(TASK DESCRIPTION) Below are some entries. Return exactly the lines from the one with "You are a GUI" through the final line, leaving out any pictures.

BEGIN EXERCISE INPUTS

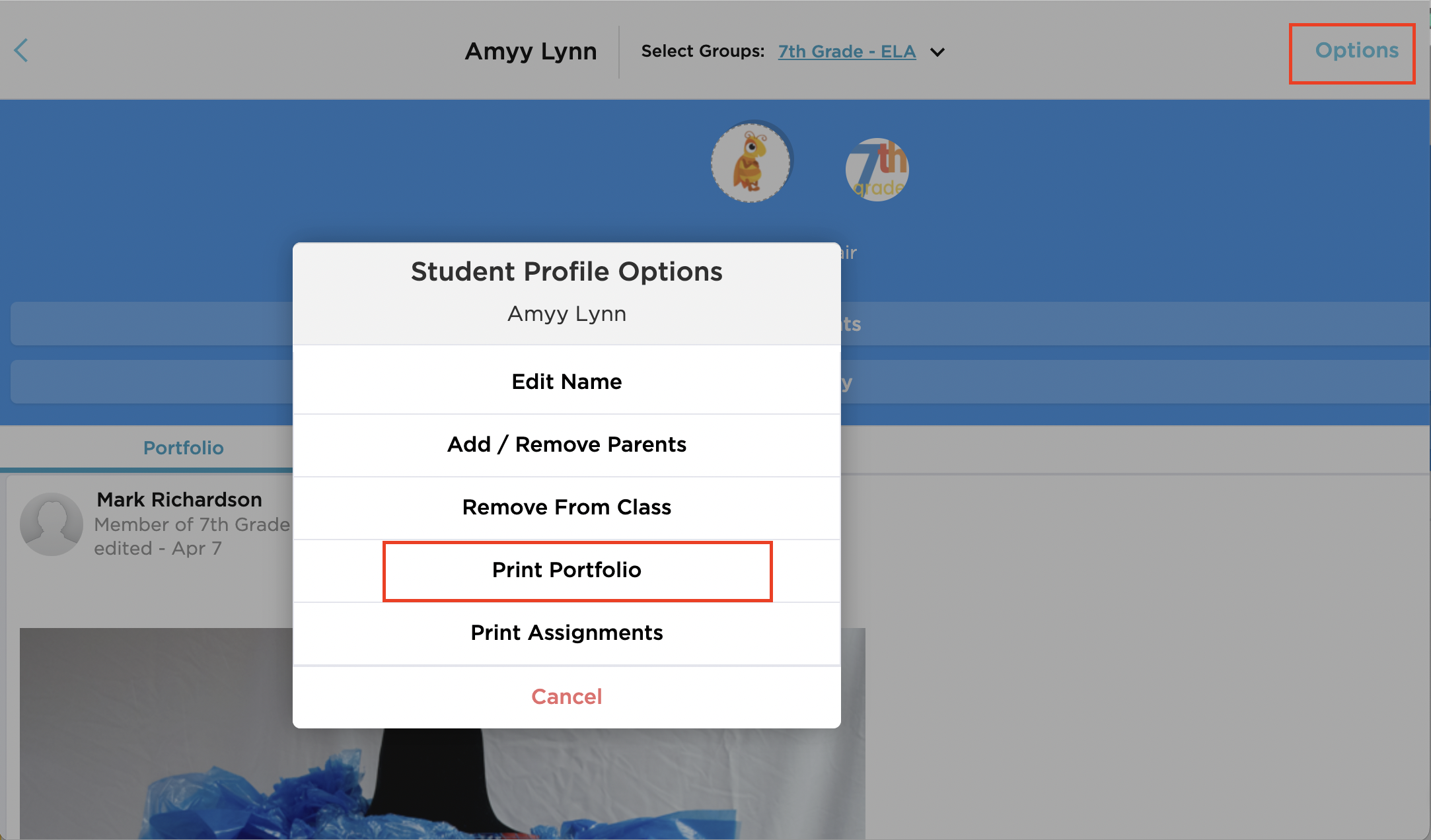
Task: Expand the Select Groups dropdown arrow
Action: (x=937, y=52)
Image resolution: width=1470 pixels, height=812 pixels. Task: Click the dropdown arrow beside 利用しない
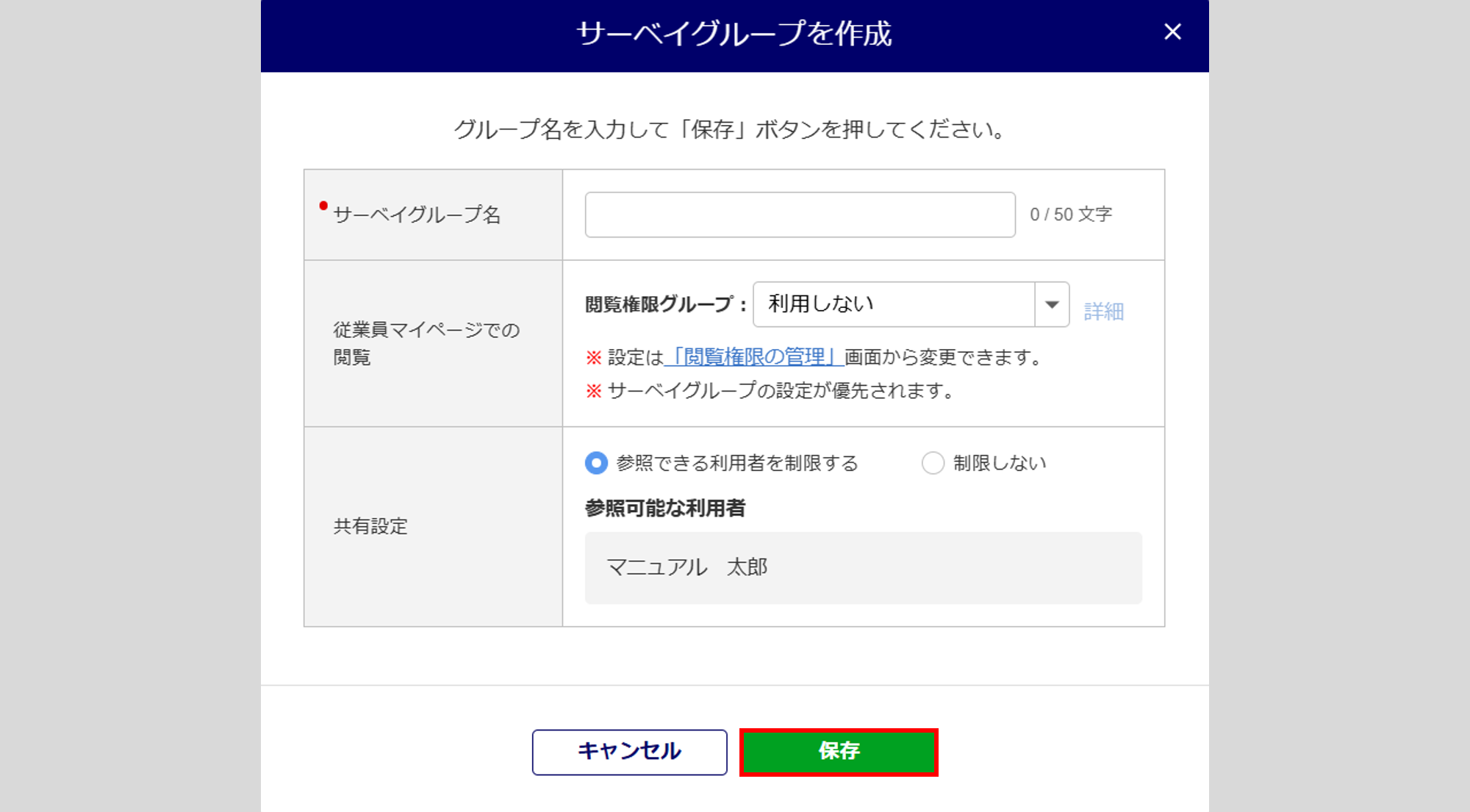[1052, 304]
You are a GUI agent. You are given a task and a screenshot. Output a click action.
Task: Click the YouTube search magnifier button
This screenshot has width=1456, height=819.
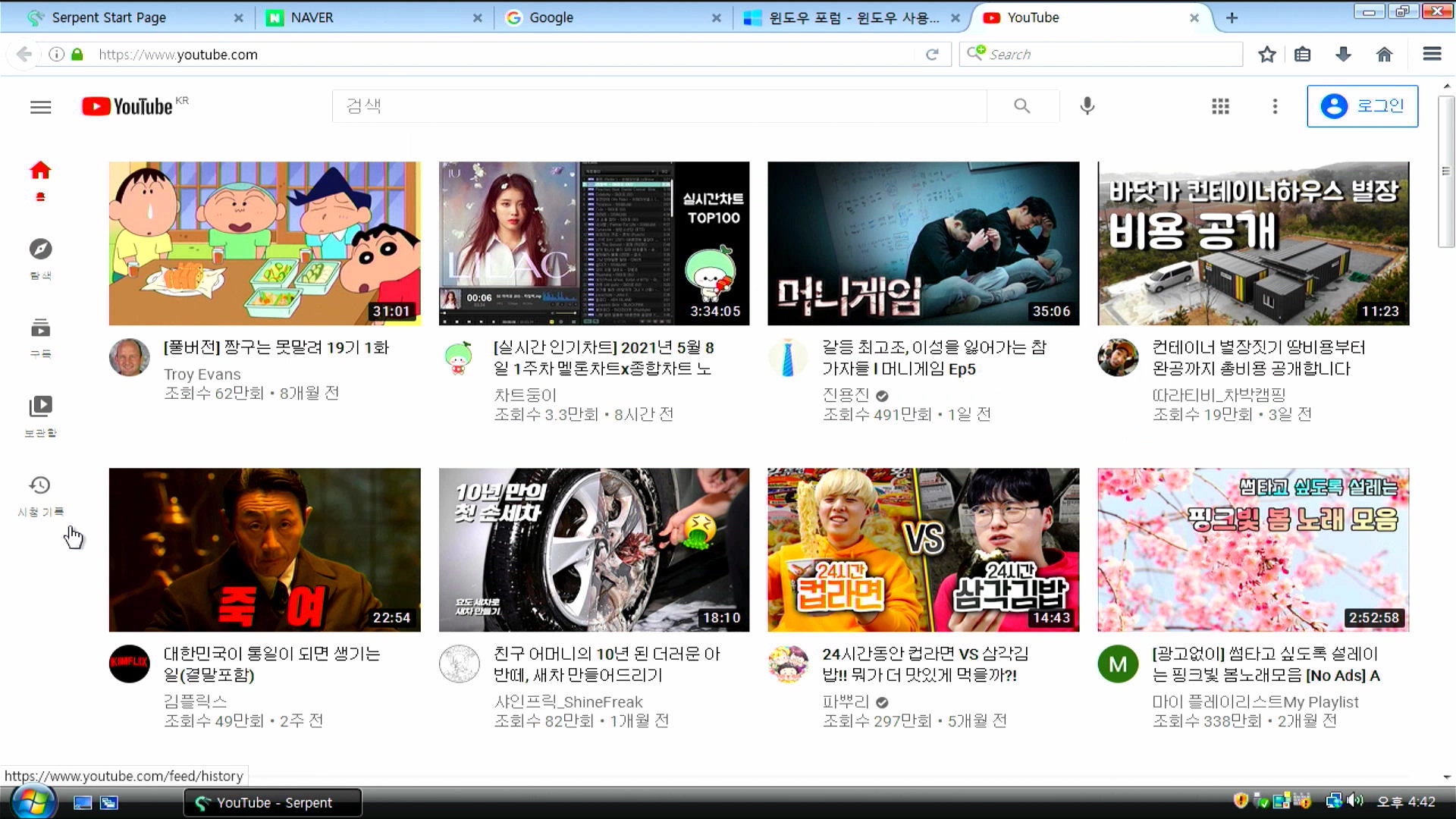[x=1021, y=106]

END EXERCISE INPUTS

(TASK RESULT)
You are a GUI agent. You are given a task and a screenshot. Output a click action.
Task: Click the YouTube search magnifier button
This screenshot has width=1456, height=819.
[x=1021, y=106]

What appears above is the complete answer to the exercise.